** Task **
Look below for the line containing "Given: Click the Ações column header"; from there through the line containing "Screen dimensions: 606x648", both lines included, please set down each line exactly and nothing else.

(Dataset entries)
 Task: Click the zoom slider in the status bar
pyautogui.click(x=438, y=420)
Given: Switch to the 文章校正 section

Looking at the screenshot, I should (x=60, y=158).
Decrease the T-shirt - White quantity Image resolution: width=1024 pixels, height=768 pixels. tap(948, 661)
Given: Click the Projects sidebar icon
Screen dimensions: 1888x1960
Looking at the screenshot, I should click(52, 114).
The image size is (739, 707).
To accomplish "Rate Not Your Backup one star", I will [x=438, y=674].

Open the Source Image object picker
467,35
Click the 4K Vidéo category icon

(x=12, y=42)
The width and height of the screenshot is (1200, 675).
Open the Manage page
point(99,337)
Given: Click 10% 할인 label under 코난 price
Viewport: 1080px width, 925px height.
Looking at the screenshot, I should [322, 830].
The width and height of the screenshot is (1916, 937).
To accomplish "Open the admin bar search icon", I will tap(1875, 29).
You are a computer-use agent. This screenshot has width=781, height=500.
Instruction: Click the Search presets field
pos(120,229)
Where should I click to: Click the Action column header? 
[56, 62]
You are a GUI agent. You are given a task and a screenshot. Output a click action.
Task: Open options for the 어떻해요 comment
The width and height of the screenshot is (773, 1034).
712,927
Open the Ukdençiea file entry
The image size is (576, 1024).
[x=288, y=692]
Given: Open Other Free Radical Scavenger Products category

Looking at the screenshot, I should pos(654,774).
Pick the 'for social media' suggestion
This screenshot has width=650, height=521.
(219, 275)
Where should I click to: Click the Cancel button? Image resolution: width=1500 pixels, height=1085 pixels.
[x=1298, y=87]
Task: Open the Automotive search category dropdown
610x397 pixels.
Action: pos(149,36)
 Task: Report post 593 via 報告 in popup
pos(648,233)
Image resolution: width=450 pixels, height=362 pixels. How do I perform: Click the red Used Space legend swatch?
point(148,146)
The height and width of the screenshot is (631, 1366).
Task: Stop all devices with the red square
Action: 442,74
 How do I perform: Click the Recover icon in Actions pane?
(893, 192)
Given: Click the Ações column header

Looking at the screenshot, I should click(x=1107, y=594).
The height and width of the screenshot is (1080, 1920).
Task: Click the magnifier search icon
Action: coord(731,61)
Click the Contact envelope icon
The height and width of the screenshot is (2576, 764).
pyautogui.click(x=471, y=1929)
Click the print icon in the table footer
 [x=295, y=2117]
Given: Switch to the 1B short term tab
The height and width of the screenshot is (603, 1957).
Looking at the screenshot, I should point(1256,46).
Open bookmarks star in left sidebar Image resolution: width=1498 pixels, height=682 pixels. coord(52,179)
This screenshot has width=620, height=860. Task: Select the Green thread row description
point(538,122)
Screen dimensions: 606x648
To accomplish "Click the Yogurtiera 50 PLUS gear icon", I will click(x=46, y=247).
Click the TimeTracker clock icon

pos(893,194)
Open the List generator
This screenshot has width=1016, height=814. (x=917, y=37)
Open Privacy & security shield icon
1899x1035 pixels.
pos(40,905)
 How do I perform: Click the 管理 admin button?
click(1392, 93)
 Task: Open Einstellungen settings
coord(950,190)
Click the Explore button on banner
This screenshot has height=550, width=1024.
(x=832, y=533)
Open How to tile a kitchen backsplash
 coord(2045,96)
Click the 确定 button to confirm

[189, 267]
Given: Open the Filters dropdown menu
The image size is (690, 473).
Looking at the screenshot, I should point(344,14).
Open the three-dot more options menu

** Answer box **
Given: Click the Ações column header

Looking at the screenshot, I should click(x=1107, y=594).
The height and width of the screenshot is (1080, 1920).
Task: Click the magnifier search icon
Action: coord(731,61)
Click the Contact envelope icon
The height and width of the screenshot is (2576, 764).
pyautogui.click(x=471, y=1929)
Click the print icon in the table footer
 [x=295, y=2117]
Given: Switch to the 1B short term tab
The height and width of the screenshot is (603, 1957).
Looking at the screenshot, I should point(1256,46).
Open bookmarks star in left sidebar Image resolution: width=1498 pixels, height=682 pixels. coord(52,179)
This screenshot has width=620, height=860. Task: Select the Green thread row description
point(538,122)
Screen dimensions: 606x648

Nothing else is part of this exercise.